Some goalies, he noted, match up better against teams that generate traffic and point shots. Others excel against teams that attack below the goal line. Confidence matters. So does how the team feels playing in front of a goalie. None of those factors alone make the decision — but all of them inform it.
Ryan rejected the idea that a tandem has to mean equality.
“Tandem isn’t equal to me,” he said. “It’s not 50–50. It’s that we’re going to play both.”
There is, at least for now, no internal push to label a number one. The priority is keeping both goalies engaged, confident, and capable of stepping into difficult situations without fear that a single night will define them.
Why Toronto’s approach stands out
Minnesota has operated a tandem for three seasons — but with a different rhythm. Under head coach Ken Klee, the Frost have often split starts early, then leaned heavily on the hotter hand once one emerges. This season, Nicole Hensley has earned that run, starting more games and delivering strong numbers, while Maddie Rooney has been used more sparingly.
Minnesota’s tandem works not just because of performance, but because it has that shared context. Toronto’s is being built in real time — with the coaching staff actively managing confidence, not just results.
Both models work. But they answer different questions. Minnesota asks: Who is playing best right now?
Toronto asks: Who gives us the best chance in this game — and how do we protect both goalies over the season?
The human element
What's crucial to this approach isn’t just philosophy — it’s buy-in.
Chuli has consistently emphasized being a good teammate first, framing her role in Toronto around reliability and support.

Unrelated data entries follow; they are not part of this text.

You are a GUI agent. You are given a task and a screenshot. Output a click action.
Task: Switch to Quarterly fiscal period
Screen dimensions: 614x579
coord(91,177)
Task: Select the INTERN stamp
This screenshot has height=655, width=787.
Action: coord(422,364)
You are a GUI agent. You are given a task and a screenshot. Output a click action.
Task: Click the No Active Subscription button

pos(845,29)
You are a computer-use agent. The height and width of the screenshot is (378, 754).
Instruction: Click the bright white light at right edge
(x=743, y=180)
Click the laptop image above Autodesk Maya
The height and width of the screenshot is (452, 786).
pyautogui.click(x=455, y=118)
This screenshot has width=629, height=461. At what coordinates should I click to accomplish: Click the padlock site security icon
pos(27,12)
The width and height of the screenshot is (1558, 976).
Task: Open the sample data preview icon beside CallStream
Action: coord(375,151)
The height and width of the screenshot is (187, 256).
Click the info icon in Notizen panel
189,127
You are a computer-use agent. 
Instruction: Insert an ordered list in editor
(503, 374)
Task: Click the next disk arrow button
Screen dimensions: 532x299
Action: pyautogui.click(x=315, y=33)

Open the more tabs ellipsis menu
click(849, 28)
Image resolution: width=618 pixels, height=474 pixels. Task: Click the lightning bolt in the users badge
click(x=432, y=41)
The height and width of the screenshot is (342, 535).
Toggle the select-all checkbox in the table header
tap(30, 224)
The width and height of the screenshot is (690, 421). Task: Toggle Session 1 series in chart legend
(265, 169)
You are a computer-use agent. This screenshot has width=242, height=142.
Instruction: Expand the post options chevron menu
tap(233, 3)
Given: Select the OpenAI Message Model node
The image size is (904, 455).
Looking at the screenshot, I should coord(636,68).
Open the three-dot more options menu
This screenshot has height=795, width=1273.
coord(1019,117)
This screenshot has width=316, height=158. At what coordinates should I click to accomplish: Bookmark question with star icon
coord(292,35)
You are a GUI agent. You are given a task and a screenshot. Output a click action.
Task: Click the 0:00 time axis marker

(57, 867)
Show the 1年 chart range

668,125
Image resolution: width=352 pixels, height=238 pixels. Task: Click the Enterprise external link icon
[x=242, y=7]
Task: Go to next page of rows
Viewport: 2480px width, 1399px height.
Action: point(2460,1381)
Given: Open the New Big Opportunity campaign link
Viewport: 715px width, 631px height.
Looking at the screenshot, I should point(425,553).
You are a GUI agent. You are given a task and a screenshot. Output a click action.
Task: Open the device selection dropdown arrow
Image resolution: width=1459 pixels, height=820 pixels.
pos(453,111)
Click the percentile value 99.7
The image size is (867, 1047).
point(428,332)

“I think that’s something you learn as you get older,” Chuli said. “It’s about being a good teammate and a good person first. That really goes a long way. At the end of the day, it’s a game — you want to compete, but you also want to support each other and enjoy being here.”
That mindset has shown up not just in how she’s handled starts, but in how she’s navigated the uncertainty that comes with a shared crease. Chuli has spoken often about leadership, communication, and keeping things light, even while acknowledging her own competitive edge.
“I am very competitive — sometimes to a fault,” she admitted at training camp. “So I try to turn it on when I need it, and also learn how to turn it off and be a great teammate.”
Kirk, meanwhile, has spoken about trust — both in her preparation and in the group playing in front of her.
That trust, she noted, becomes especially important when games turn quickly. “Things are going to swing — that’s just how games go,” Kirk said. “For me, it’s sticking to my checklist, staying in my routine, and having a lot of belief in our D-core. When you trust them, it lets you stay calm and just focus on the next shot.”
Toronto’s tandem will need to remain steady even if results and roles shift — and so far, the numbers reflect that balance. Kirk has handled the heavier workload, appearing in six games, posting a 2.07 goals-against average and a .925 save percentage (and just one win). Chuli has been used more selectively, appearing in four games, with a 2.46 goals-against average and a .914 save percentage (but three wins).
Neither goalie is treating starts as validation, or backing up as a setback. And the coaching staff has been careful not to frame decisions in those terms either.
Looking ahead
Toronto’s next game against Seattle (in Hamilton) comes at a moment when this structure has finally been tested.
Who starts (likely Kirk?) will matter because it shows how Toronto responds to discomfort. The Sceptres aren't evading answers in net. They’re refusing to simplify a position that rarely rewards the easy path.